Les personnages de La Rigole du Diable sont tous des gens du dehors, plus à l’aise à l’abri des futaies qu’en société, anti-héros déchirés par les douleurs de l’amour : des outsiders, des perdants, des « allumés ». Nous suivons d’abord un couple d’archéologues autour d’une sépulture préhistorique, puis un chasseur solitaire sur la piste d’un grand cerf et enfin une apicultrice farouche. Ils viennent, tour à tour, hanter le théâtre, une histoire après l’autre. Ils ne font que passer, emportés dans leur élan solitaire et violent, sans concession.

GLISSEMENT DE TERRAIN

Nous avons passé de nombreux jours, sur le terrain, à apprendre les techniques de spécialistes et à apprendre leur vocabulaire. Nous ressentions le besoin de faire nous-mêmes l’expérience de ce qu’accomplissent les personnages : tirer à l’arme de jet préhistorique, lire les traces des animaux dans la boue ou récolter du miel. L’écriture de la pièce a été inspirée par les nombreuses rencontres faîtes en battant la campagne et par les moments forts où nous avons pu observer et scruter les savoir-faire. Ces savoir-faire, nous les appréhendons comme un geste poétique car il s’agit avant tout de savoir-regarder.
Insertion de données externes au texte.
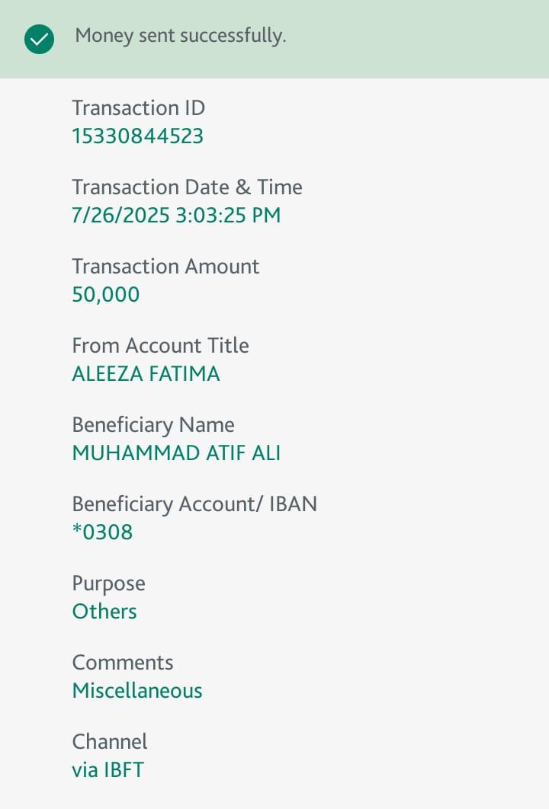Click the Transaction Date & Time label

(187, 187)
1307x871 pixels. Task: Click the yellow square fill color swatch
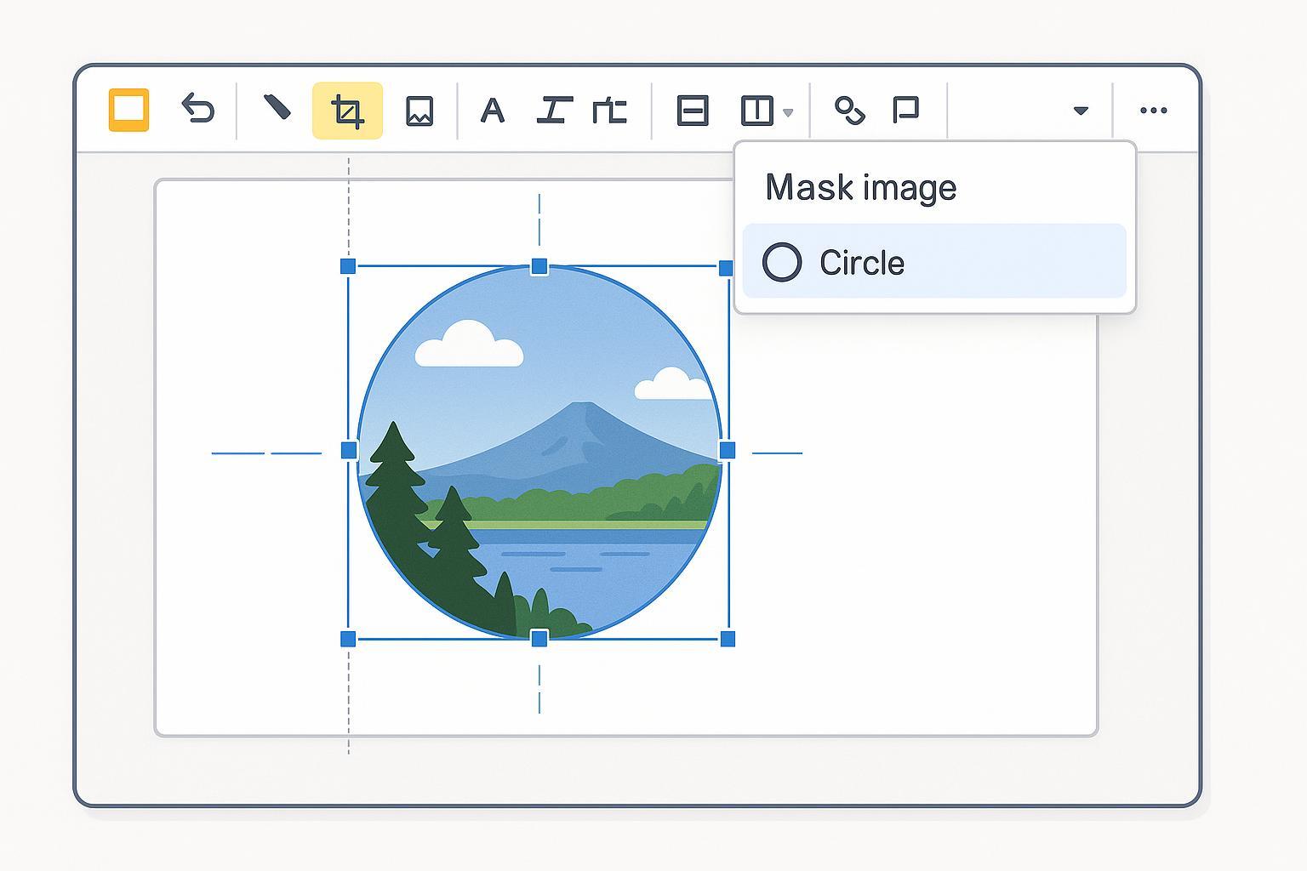(x=128, y=110)
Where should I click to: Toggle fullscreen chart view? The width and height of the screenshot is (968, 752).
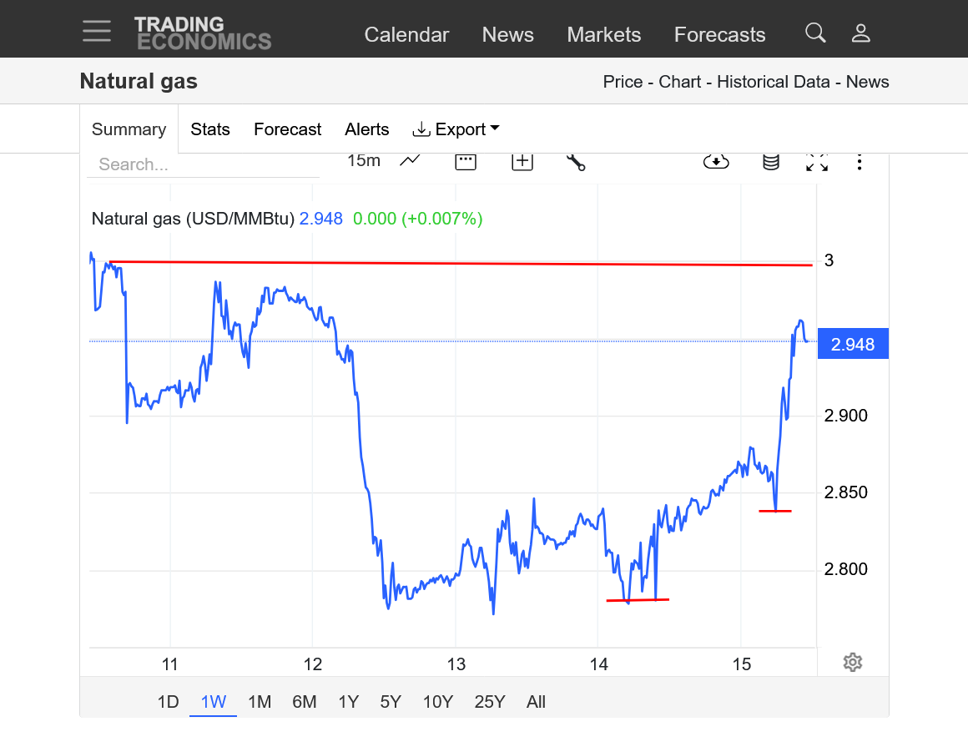(x=816, y=163)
Ces individus ont d’autres regards, aiguisés, attentifs à des détails que nous ne soupçonnons pas. Derrière la fiction violente et noire, se love un hommage sincère et admiratif à ces gens du dehors.
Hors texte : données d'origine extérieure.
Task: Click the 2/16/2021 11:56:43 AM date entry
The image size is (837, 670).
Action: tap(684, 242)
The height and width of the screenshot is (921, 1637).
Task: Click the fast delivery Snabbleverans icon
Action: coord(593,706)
ALLER-RETOUR : DE LA TERRE AU PLATEAU

De nos pérégrinations creusoises, Théo Bluteau, auteur de la pièce, propose des textes et des situations, que nous mettons toujours à l’épreuve de la scène. Nous réécrivons ensuite, depuis le plateau, nous construisons, pas à pas, en allers et retours. Nous choisissons de travailler en duo, en nous répartissant le regard. Quand l’un veille à la cohérence dramaturgique, l’autre prend en charge l’aspect chorégraphique et visuel. C’est en dialoguant que nous avançons, que nous décalons l’autre, que nous nous emmenons, ensemble, dans des terrains inconnus. Notre mise en scène est un dialogue à deux qui sera un dialogue à trois, avec chacun des spectateurs.

NAISSANCE DU PAYSAGE

Notre processus de travail vise à créer un théâtre le plus vivant possible. Nous cherchons toujours les situations de jeu les plus à même de dévoiler l’intime. C’est cela qui nous importe : voir, sur scène, des êtres vivants, dans toute leur humanité, dans toute leur fragilité. Nous voudrions qu’on lise les personnages comme eux lisent le paysage, qu’ils s’offrent comme des géographies à parcourir. L’entrelacs du jeu des acteurs et du texte, les ambiances sonores, les relations tissées avec les spectateurs, la mise en scène, tout doit permettre de rendre le grand passage des hommes et des choses. Que le temps de la représentation, la frontière entre l’agitation du coeur et le dehors se fasse poreuse. Que la nature ne soit ni un décor ni une toile de fond mais une présence sensuelle. Un voyage, simplement.